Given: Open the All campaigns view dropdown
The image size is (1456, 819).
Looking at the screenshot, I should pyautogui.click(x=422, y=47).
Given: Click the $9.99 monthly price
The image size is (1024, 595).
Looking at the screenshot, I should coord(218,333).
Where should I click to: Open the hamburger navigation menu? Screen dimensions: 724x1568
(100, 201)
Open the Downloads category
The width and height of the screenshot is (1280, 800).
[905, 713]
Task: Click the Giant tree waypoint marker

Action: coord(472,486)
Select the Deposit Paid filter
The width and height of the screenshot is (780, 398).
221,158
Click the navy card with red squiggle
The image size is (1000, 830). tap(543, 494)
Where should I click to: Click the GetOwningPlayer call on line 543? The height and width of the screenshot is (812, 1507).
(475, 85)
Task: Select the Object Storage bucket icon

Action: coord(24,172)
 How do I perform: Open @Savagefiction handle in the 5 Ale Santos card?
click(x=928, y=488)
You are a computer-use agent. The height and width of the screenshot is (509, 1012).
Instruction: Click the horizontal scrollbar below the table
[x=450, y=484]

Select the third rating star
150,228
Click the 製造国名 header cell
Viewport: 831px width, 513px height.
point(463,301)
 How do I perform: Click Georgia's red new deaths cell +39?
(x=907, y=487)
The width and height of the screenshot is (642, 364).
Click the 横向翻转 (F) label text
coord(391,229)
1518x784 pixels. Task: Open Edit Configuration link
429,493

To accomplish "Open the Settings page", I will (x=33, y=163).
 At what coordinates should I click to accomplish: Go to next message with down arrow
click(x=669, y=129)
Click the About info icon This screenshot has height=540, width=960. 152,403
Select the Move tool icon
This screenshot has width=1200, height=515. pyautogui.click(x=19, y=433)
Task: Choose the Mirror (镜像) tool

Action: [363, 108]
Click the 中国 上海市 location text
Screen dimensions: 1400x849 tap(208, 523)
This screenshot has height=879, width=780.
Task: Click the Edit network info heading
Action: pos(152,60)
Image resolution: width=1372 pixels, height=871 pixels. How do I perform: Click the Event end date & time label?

**********

Goal:
Rewrite the entries on the lines from the one containing "Click the navy card with red squiggle" through the one containing "will (x=33, y=163).", inclusive, changing "horizontal scrollbar" to "horizontal scroll bar" and leaving everything else as it is.

The result:
Click the navy card with red squiggle
The image size is (1000, 830). tap(543, 494)
Where should I click to: Click the GetOwningPlayer call on line 543? The height and width of the screenshot is (812, 1507).
(475, 85)
Task: Select the Object Storage bucket icon

Action: coord(24,172)
 How do I perform: Open @Savagefiction handle in the 5 Ale Santos card?
click(x=928, y=488)
You are a computer-use agent. The height and width of the screenshot is (509, 1012).
Instruction: Click the horizontal scroll bar below the table
[x=450, y=484]

Select the third rating star
150,228
Click the 製造国名 header cell
Viewport: 831px width, 513px height.
point(463,301)
 How do I perform: Click Georgia's red new deaths cell +39?
(x=907, y=487)
The width and height of the screenshot is (642, 364).
Click the 横向翻转 (F) label text
coord(391,229)
1518x784 pixels. Task: Open Edit Configuration link
429,493

To accomplish "Open the Settings page", I will (x=33, y=163).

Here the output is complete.